Before I get started, I am on the record defending the Braves’ decision to not match Boston’s offer for John Smoltz. I think it was the right move; and, even though many disagree, I think it should be understandable from a business perspective. So, why is the front office botching the PR of this difficult decision in a way that makes the organization look even worse?
Here is the response of CEO Terry McGuirk.
“John is a great guy,” McGuirk said. “He follows his own head, and I just don’t know what’s going on with him right now. We’ve offered less of a guarantee, but we’ve offered a substantial guarantee. Coming off an injury like this, we feel like it’s the right thing that we should be doing [in regards to the incentive-laden offer].
“We’ve offered him a package that would get him in the $10 million range, if he were to pitch a full season and pitch well. For him to walk away from that and to go to another place, I’m just shocked and surprised.
“I read today in something that his agent said the other set of incentives [from the Red Sox] were ‘more attainable.’ If John Smoltz pitches like John Smoltz pitches, I think [the Braves’ incentives package] is attainable. If he’s not healthy, it’s not going to happen.”
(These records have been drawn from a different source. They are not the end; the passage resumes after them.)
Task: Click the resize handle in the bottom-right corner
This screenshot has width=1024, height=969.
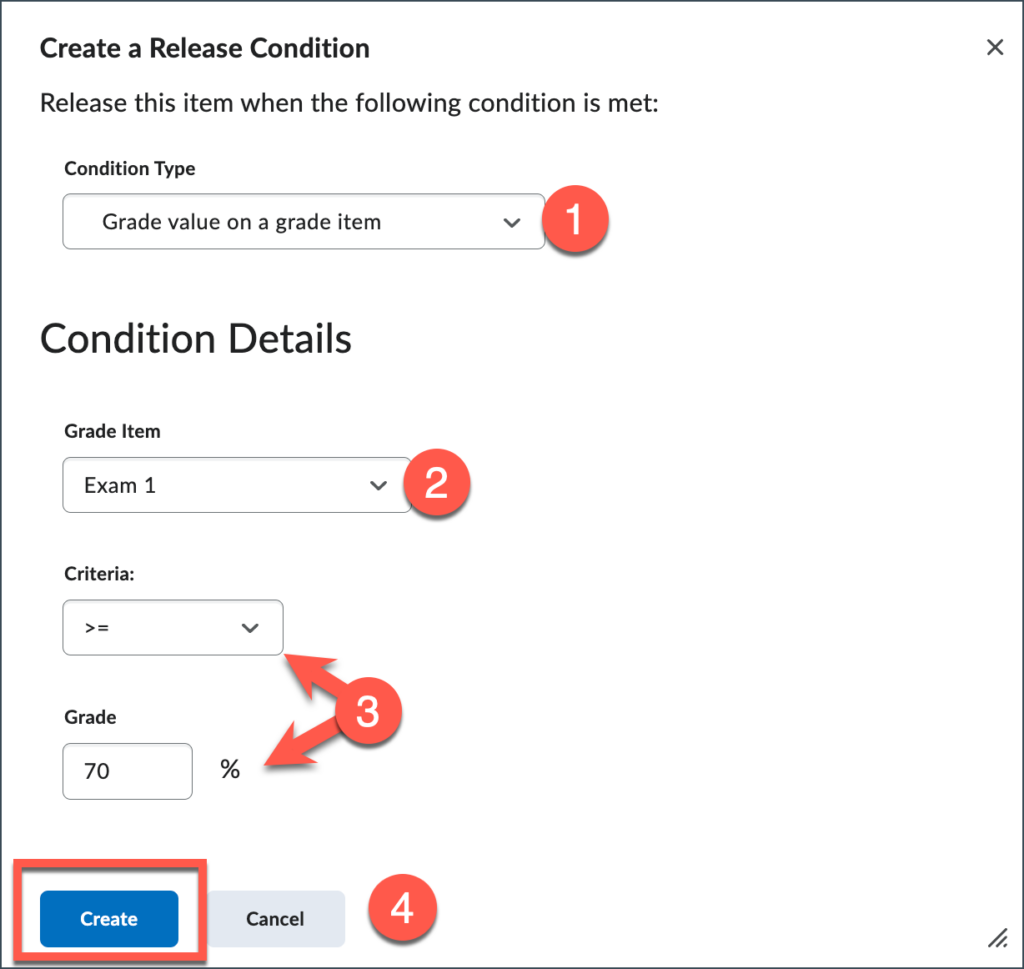Action: pos(997,939)
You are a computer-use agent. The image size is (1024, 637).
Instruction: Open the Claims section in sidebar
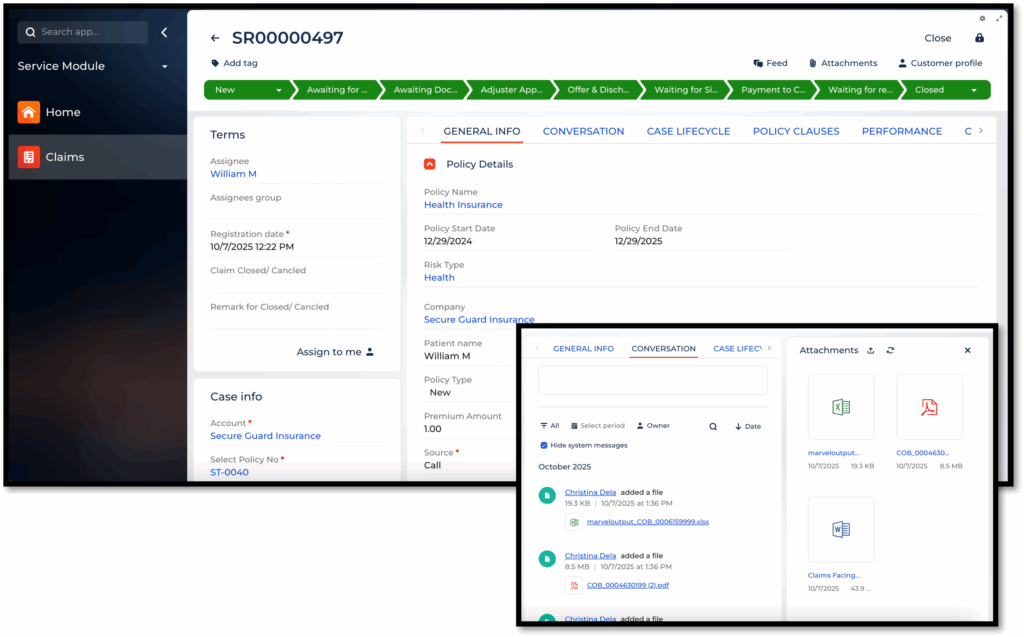[64, 157]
Supposedly, the Braves had a contract on the table for $2 million guaranteed, with a $1 million bonus for being on the active roster and an additional million for every month that he spends on the active roster. On it’s face, McGuirk’s statement is literally true. If Smoltz is on the roster opening day through the entire season, he would receive a total of $9 million ($2 million base, $1 million roster bonus, and $6 million for every month he is on the roster). I think it is fair to say that this is in “the $10 million range, if he were to pitch a full season.” However, this ignores the reality that Smoltz is not capable of pitching the entire season.
Rehab will most likely keep Smoltz off the active roster until late-May/early-June according to all the reports that I have seen. Thus, Smoltz’s contract would have maxed out at the $7 million which has been reported in the press. The Red Sox are guaranteeing around $5 million before another $5 million in incentives even kick in, and the incentives appear to activate with lower thresholds that are congruent with Smoltz’s recovery schedule. The difference between the Sox’s and Braves’ offers is $3 million, not $1 million, as McGuirk seems to insinuate—or maybe he thinks $7 million in the $10 million range.
We also have the following quote from GM Frank Wren.
“We were willing to pay John as much or more than the Red Sox to pitch,” Wren said early Thursday evening. “We just weren’t willing to pay him as much as the Red Sox were to not pitch.”
Again, this is misleading. I think it refers to the fact that the guaranteed bases represent the biggest difference between the two contracts. But, unless the Braves were offering greater marginal incentives than the Red Sox, the statement that the Braves are paying him “as much or more than the Red Sox” to pitch is incorrect. Let’s assume that the Red Sox and the Braves have the same incentive plan on the table ($1 million roster bonus plus $1 million per month); thus, here is what Smoltz will get in millions of dollars according to his time on the roster.
Months Braves Red Sox 0 $2 $5 1 $4 $7 2 $5 $8 3 $6 $9 4 $7 $10
Wren is apparently referring to the first derivative of the incentive schedule. For both teams, the change in the salaries with roster time is identical; however, Smoltz clearly gets more income from the Red Sox when he doesn’t pitch and when he pitches. Being healthy for the Braves wouldn’t get Smoltz up to the salary that he would earn with the Sox. Technically, what Wren said could be true—we don’t know the exact details of the Sox’s incentives—but from Smoltz’s perspective his he still gets more from the Red Sox even if he is healthy. Now, if the Braves had offered $2 million base with $2 million per month pitched, then being healthy for the Braves could get him a salary equivalent to what the Red Sox offered.
Why are the Braves doing this? I’m no PR expert, but I think it’s time for the Braves to scale back the whiny commentary. When the offseason started, I didn’t expect the Braves to have a healthy Smoltz on the roster in 2009 nor to acquire Rafael Furcal. Yet, fans are now up in arms complaining about the failure of the team to get these guys on the roster.
In Furcal’s case the team cried foul over alleged agent misbehavior. It doesn’t matter who is at fault. In both cases the team should have just said, “We tried to acquire a player that we thought would help the team; however, financially we were not willing to meet the salary demands without sacrificing the long-run competitiveness of the team. We wish him well, and we will continue to pursue other avenues to pursue the team.” This doesn’t eliminate fan disappointment, but I think the negative effects of the rejection wouldn’t linger in fans’ minds as long as they have because the team engaged in a meaningless blame game.